Let’s say you’re looking for a cleaning company to clean your office after hours and prepare it for the next working day. After checking the Yellow Pages, asking a few friends in other businesses and maybe just throwing darts at a dart board, you come up with a couple of plausible options. Cleaning Company A boasts the fact that it offers proof of surety bond protection. You and your company are protected against fraudulent cleaning employees, cleaning crews who don’t show up and against the cleaning company going out of business.
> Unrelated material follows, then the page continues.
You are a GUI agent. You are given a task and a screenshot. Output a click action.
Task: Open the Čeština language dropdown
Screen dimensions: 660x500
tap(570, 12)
Cleaning Company B has no such offer of surety bond protection and hopes you’ll enlist their services based on nothing more than their happy, smiling faces and the promise of good work.
Who do you choose?
In the world as it exists today, surety bond protection is a compelling marketing point for companies hoping to acquire new business and protect their customers, and themselves, in the long run. While Cleaning Company A receives no direct protection from holding a surety bond, they may be saving themselves from future lawsuits by customers who are dissatisfied with the services provided.
By virtue of Cleaning Company A holding a surety bond you, the customer, are assured the cleaning company has good credit, solid financial status and a reliable reputation. Without these qualities the cleaning company would not have been able to acquire surety bond protection in the first place.
Anytime you’re in the market for goods and services from a company you’ve had little or no previous experience working with, you can look at surety bond protection as a professional recommendation stating the company meets at least a minimal level of good business ethics. You can consider it safe to take a change on a company that offers surety bond protection in their business proposal.